Aunque no tanto como lo hacen en Cancún y otros destinos turísticos que visitan, los jóvenes consumieron bebidas alcohólicas, algunos sentados en los camastros o recorriendo la playa.

-Son los springbreakers, estos compran después del mediodía cuando ya estén por regresar al barco y ya estén medio ebrios -dijo Ricardo Pérez Medina, vendedor de artesanías.

-Dentro de 10 días, cuando retorne el Elation en el inicio de la primavera, de seguro vendrán más springbreakers, que acá se les ve calmados, pero en Cozumel y otros puertos del Caribe, es otra cosa -contrastó Pérez Medina, quien también viaja a Cancún y Cozumel a vender hamacas y otras artesanías.

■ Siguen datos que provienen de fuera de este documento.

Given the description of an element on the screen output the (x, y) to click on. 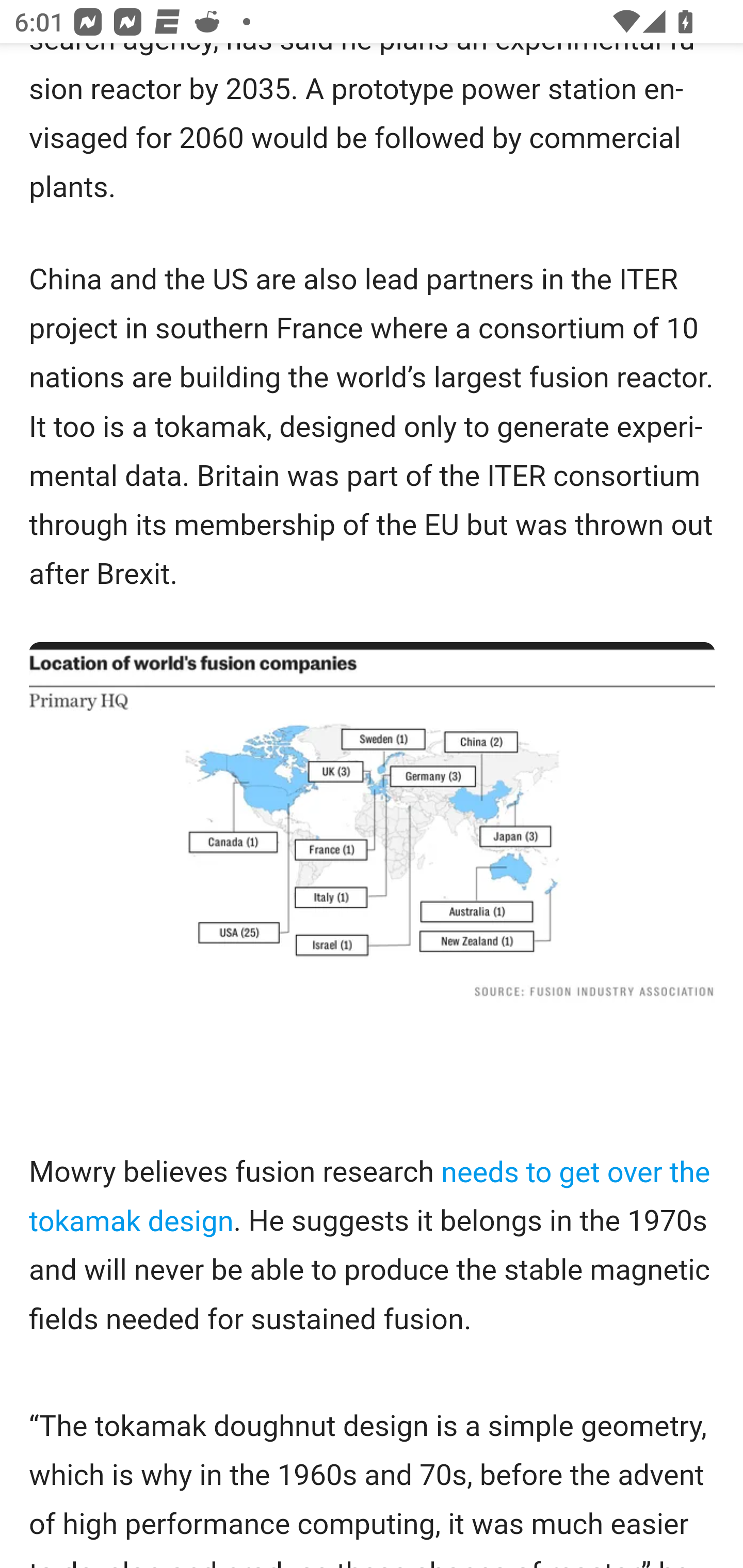
needs to get over the tokamak design (369, 1195)
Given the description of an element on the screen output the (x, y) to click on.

El turismo juvenil se concentró a un costado del muelle de madera y en un tramo de 200 metros donde está la estatua de Juan Miguel Castro y hay restaurantes con servicio en las palapas de la playa del malecón.

Se divirtieron con voleibol playero y con playeras mojadas en concursos de baile que se hicieron en la playa.

Con vasos de cerveza y cocteles, los jóvenes recorrieron el malecón y pasearon en “bananas” y motos acuáticas.

Otros pagaron por un peinado, compraron artesanías a chiapanecas o, convencidas por las masajistas que las abordaron en el malecón, contrataron un masaje.

Grupos de jóvenes turistas se tomaron fotos y posaron para fotógrafos aficionados que recorrían la playa.

El día de crucero fue mejor que los dos anteriores, ya que hubo ventas en los puestos del tianguis artesanal y paseos en el carrito turístico.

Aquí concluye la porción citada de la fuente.